That does make sense. It could be that I'm still so distracted by the different sounds I'm hearing that I don't have enough sensory "room" for the other emotions.

And, it is true, when I really think about it, that I come a lot closer to getting the "feel" of _Baroque_ music in HIP than I do later music - maybe because I've become more accustomed to hearing it and it doesn't sound as "new" to me. My three favorite baroque CDs currently are all done with HIPs.


----------



## Manxfeeder (Oct 19, 2010)

I understand how you feel. HIP performances in the beginning were so concerned with the correct instruments with the correct tempi, they many times forgot about the soul of the piece. I'm consistently disappointed with John Eliot Gardiner's slow movements for this reason. Then there's the aspect of individual interpretation. When you're a slave to the score, it's hard to think individually and artistically the way that conductors like Beacham and Furtwangler did. 

I think recently that mindset has loosened up, so artists are feeling more free to interpret pieces within the context of historical performances without feeling like they are restricted to producing a cold marble replica.


----------



## Vesteralen (Jul 14, 2011)

Manxfeeder said:


> I understand how you feel. HIP performances in the beginning were so concerned with the correct instruments with the correct tempi, they many times forgot about the soul of the piece. I'm consistently disappointed with John Eliot Gardiner's slow movements for this reason. Then there's the aspect of individual interpretation. When you're a slave to the score, it's hard to think individually and artistically the way that conductors like Beacham and Furtwangler did.
> 
> I think recently that mindset has loosened up, so artists are feeling more free to interpret pieces within the context of historical performances without feeling like they are restricted to producing a cold marble replica.


Interesting.

I do sort of get that interpretive feel to some of the stuff I've heard from Concerto Italiano and the various ensembles led by Jordi Savall. At least, they can sometimes make me feel that the music itself is coming through and it's not just clean articulation.


----------



## clavichorder (May 2, 2011)

I'm not sure where I stand on this. A part of me really craves a recordings of my favorite CPE Bach and WF Bach pieces on modern instruments though.


----------



## HarpsichordConcerto (Jan 1, 2010)

Vesteralen said:


> Well, actually "love/hate" are probably too strong of terms to describe how I feel, but "sort of like/sort of don't" didn't sound as catchy.
> 
> To start with, you need to appreciate that I cut my classical music teeth, as it were, back in the late sixties and early seventies when the ECO was probably the closest we had to HIP (and even they weren't really, I don't think, at the time). The Academy of Ancient Music was founded in 1973. So, the sound of an HIP ensemble was not something I was ever used to while I was getting my classical music "education".
> 
> ...


Yes, I understand what you mean and your last point sums it all up. Speaking with friends in real life, a few who have been listening to classical music much longer than I have also say the same thing as you did. It's a question of what one tends to be used to, and the word "tend" is probably more significant than it might appear. Recordings of great orchestral pieces made in the 50s, 60s and 70s for example often inherited the 20th century conducting styles of maestros who came from a certain conducting "school" if you like. Folks like Karajan and many active today would naturally interpret works in the context of our times, and more importantly perhaps, if that's what one has been hearing since one's discovery of the beauty of many of these great pieces, one tends to prefer such interpretations.
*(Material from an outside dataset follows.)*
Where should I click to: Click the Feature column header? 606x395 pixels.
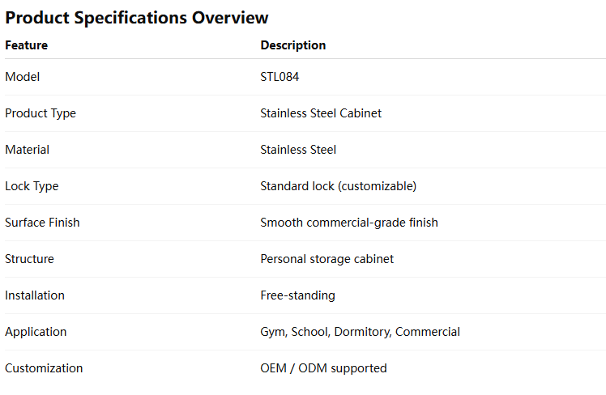(27, 45)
But then when the HIP movement came along and their influence today is more often in pre-Romantic music, one tends now to be more flexible when it comes to HIP interpretation of pre-Romantic music, or certainly pre-Classical music. That tends to be because many of such recordings are now done by such groups and people have become more used to it. The one Baroque composer who still sees a significant amount of appreciation done by non-HIP approach is J. S. Bach, who perhaps not surprisingly, is the only significant Baroque composer who has had a lot of his music conducted and recorded by non-HIP maestros from earlier decades. And his powerfully emotional music to many appears to come through regardless of HIP or not.
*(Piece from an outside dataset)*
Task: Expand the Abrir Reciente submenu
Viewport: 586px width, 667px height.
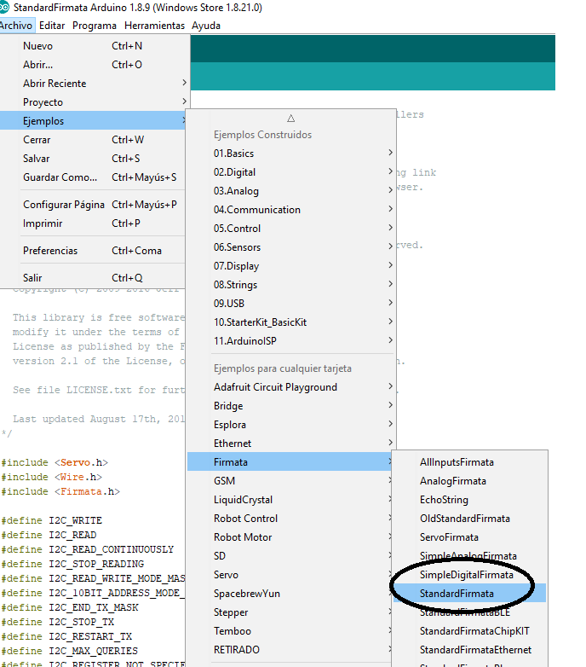Action: pyautogui.click(x=55, y=84)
Personally, I prefer HIP but this has more to do with the group's approach/style and even HIP also involves some interpretation. One of my friends actually said a useful thing about of all this, and that was she didn't care whether it was modern or period instrumens, or modern pitch versus Baroque pitch or whatever; but considered both ways as a search for that means of making the work _relevant_ to us modern day listeners, and whether or not it gives her a  .


----------



## Lukecash12 (Sep 21, 2009)

Manxfeeder said:


> I understand how you feel. HIP performances in the beginning were so concerned with the correct instruments with the correct tempi, they many times forgot about the soul of the piece. I'm consistently disappointed with John Eliot Gardiner's slow movements for this reason. Then there's the aspect of individual interpretation. When you're a slave to the score, it's hard to think individually and artistically the way that conductors like Beacham and Furtwangler did.
> 
> I think recently that mindset has loosened up, so artists are feeling more free to interpret pieces within the context of historical performances without feeling like they are restricted to producing a cold marble replica.
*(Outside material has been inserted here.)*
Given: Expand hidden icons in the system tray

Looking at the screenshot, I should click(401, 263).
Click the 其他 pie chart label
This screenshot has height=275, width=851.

And you know what's funny? In doing so, they are being even more accurate. Can you imagine, in this day and age, _really_ being excited by a harpsichord player who doesn't even improvise his own ornamentation to interpret a work? In general, works like inventions and sinfonias, and passions and oratorios, have once again become more expansive and interpretive too.


----------



## Lukecash12 (Sep 21, 2009)

@Harpsichordconcerto: Now that you mention it, the pitch and transposition done by composers in the later Baroque era (when ensembles were being mixed more), makes for a fascinating study.


----------



## World Violist (May 31, 2007)

I definitely see what you mean about losing emotional impact in HIP recordings. And I agree with Manxfeeder in that many of the original practitioners of HIP were overly concerned about "correctness" of performance practice instead of telling us why the pieces themselves are significant.

However, recent recordings, I think, are much better. Yes, the attitude has loosened, but also practitioners of HIP are becoming more comfortable with the idea. If you listen to, say, Herreweghe's Bach recordings, they're incredibly impactful, while still holding to the ideals of the HIP movement. Even Gardiner's more recent efforts are far better than his recordings from the 1980's; he's less concerned with "correctness" now than with just making great music.


----------



## StlukesguildOhio (Dec 25, 2006)

I'm used to it.

I agree with HC that this last phrase really sums it all up. perhaps the best example of this that I can think of is in regards to Mozart's Requiem. The version by Sir Neville Marriner with the Academy of St. Martin in the Fields will always be THE Requiem to me as a result of it's use in Amadeus... where I first encountered it and fell in love with it. I began collecting classical music about the time that the HIP movement began to take hold with the release of a lot of long-forgotten earlier music. As I began to build my CD collection digital technology had reached the point where many older recordings could be remastered and were being re-released. As such, I was exposed to both the "old school" recordings of Beecham and Furtwangler and Solti and Karajan as well as the HIP recordings of Marriner, Hogwood, Gardiner, Savall, Herreweghe, etc...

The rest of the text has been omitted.